The smell he awoke to before tamping down on his senses was the smell of Rill's hair. She was warm, curled up against him and breathing softly. Her hair smelled of ash, oil, sweat, and something sweet… that was the short version. His nose could pick out at least a dozen different subtle notes, different volatile molecules wafting around her glossy crimson mane. He liked the feeling of her against him - pleasantly warm, though he knew an intense fire flared within her soul. Soft and warm and gently breathing.
Anise and Franyi shuffled about the room, the shades drawn and only one reading crystal kindled. They whispered, trying not to wake them. And Ezra didn't want to wake Rill, so he just watched them for a moment…
"Don't forget to bring your seed selection for herbalism," Franyi whispered.
"Shoot… I didn't select them yet… I… you wouldn't believe the day I had yesterday…"
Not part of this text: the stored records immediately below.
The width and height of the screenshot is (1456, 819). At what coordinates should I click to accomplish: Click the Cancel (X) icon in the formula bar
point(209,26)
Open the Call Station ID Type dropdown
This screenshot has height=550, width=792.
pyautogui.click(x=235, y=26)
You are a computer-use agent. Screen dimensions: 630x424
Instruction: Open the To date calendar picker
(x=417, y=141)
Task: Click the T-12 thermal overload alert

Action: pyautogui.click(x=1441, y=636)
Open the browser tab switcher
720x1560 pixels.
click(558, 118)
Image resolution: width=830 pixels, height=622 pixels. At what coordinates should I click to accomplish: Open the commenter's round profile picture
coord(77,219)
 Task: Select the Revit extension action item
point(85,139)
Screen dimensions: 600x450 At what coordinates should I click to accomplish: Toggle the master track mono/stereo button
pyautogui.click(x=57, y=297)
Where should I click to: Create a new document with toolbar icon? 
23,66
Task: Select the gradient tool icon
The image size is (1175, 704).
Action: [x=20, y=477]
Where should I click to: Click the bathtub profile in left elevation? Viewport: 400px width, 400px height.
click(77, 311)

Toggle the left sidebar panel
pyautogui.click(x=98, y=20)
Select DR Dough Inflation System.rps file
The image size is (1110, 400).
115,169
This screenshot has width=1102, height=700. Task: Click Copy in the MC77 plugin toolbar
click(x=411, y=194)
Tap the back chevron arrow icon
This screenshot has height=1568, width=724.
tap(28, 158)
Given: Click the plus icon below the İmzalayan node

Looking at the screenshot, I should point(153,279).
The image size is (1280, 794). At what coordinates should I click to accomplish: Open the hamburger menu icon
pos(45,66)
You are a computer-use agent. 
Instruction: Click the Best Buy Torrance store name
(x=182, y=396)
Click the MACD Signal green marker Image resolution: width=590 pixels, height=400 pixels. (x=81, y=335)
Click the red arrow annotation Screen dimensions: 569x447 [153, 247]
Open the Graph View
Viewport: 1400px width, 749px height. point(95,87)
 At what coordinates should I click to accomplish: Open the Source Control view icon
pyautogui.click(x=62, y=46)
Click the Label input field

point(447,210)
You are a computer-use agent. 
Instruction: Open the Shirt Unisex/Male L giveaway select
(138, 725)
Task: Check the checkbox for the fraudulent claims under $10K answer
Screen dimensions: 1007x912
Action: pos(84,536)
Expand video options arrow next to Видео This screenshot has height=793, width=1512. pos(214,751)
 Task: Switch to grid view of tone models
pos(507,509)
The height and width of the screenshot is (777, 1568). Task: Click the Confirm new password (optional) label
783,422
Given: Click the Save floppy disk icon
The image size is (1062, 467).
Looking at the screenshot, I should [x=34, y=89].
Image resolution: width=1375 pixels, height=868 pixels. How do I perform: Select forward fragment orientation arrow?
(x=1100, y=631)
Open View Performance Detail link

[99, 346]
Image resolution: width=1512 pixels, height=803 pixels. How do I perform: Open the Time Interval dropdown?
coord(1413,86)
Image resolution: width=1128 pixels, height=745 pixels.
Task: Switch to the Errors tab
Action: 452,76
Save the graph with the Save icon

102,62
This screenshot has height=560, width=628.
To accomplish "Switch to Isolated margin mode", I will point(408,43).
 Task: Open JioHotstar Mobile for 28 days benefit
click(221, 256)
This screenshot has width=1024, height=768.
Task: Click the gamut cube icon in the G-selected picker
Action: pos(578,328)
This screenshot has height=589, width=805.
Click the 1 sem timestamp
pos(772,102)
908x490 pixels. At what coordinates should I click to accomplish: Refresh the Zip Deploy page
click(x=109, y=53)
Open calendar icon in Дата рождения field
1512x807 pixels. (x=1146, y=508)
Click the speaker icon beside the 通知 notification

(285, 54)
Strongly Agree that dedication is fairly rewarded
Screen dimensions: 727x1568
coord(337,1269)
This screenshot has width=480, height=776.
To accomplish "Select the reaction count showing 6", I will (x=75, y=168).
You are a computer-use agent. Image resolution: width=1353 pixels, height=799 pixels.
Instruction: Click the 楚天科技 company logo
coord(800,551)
"No problem, here… show me your case…"
The two girls bent over what looked like a small toolbox but was, apparently, filled with an array of seeds. Franyi went through them, counting seeds out, whispering the name of each to Anise. Knowing Anise, she already knew all of the seeds, but she didn't interrupt Franyi. And, each time that Franyi leaned forward to whisper, Anise would take in a breath, as if to smell her presence, and sometimes Franyi would run her fingers through Anise's hair to move it aside, and the girl's ears went a bit pink and she rocked on the balls of her feet. It was obvious that Anise was crushing hard on her roommate… so obvious that he wondered how he hadn't noticed it before. And, if Franyi somehow hadn't noticed it, she was doing just about everything she could to accidentally coax the crush along.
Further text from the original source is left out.